Roofs come in all shapes, sizes and conditions! This Victorian end of terrace in Bristol certainly has some interesting shapes...


Sustainable roofing retrofit Bristol

Sustainable roofing retrofit Bristol

By the time I arrived the guys had already stripped what we're calling the "outrigger" roof. Basically an extension onto the main house. It's not a very nice detail how they've jumped the ridge back up leaving a mini gable between the extension roof and the original roof.


For some unknown reason the outrigger roof is also of unequal pitch which really makes it look odd next to the tunnel roof connecting it to the main house.


Sustainable roofing retrofit Bristol


A view down the ridge and hips shows some of the (unintended!) curves in the roof...


Sustainable roofing retrofit Bristol


The first week involved lots of documenting.

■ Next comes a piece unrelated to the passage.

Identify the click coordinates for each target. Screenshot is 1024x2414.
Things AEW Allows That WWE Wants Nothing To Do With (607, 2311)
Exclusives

We set up a laser datum line across the scaffolding and marked in on lots of the poles and took measurements down from the various ridges so we could maintain our heights. We also took the pitches as best as we could but the rafters and hips were in some cases deflected by over 12 inches. This roof was close to falling down.


Whoever had fitted the skylight on the right of the above image had just removed the purlin presumably because it was inconveniently positioned! Many of the nail fixings were badly done of had completely rusted out or the timber had split and softened around them. Also the carpenters who built the roof had stubbornly refused to use any timber bigger then 3" x 2"... Even for the hips! The hips on this roof are around 7.5m long - and they're made from two pieces of 3x2 nailed together on edge...


We can see from some of the following photo's how it looked from inside. More scary than from outside!


The roof had been propped so many times over the years by various people and with various things, but all on to the 3" x 2" ceiling joists! Terrifyingly close to collapse.


Sustainable roofing retrofit Bristol
Sustainable roofing retrofit Bristol
Sustainable roofing retrofit Bristol
Sustainable roofing retrofit Bristol


First job was propping the whole floor over both levels from ground floor up. Then remove some weight off that roof!



Sustainable roofing retrofit Bristol
Sustainable roofing retrofit Bristol
Sustainable roofing retrofit Bristol
Sustainable roofing retrofit Bristol
Sustainable roofing retrofit Bristol
Sustainable roofing retrofit Bristol
Sustainable roofing retrofit Bristol
Sustainable roofing retrofit Bristol
Sustainable roofing retrofit Bristol
Sustainable roofing retrofit Bristol



End of a good first week. Lots of documenting of the original roof. I'll leave it with the last picture of the week I took and a classic of this roof structure... A great pic showing just how much the ridge had dropped, around 135mm over 600mm. Also showing the double 3x2 hips and the tripled up and nailed together 3x2 ridge!

They didn't make everything better back in the day.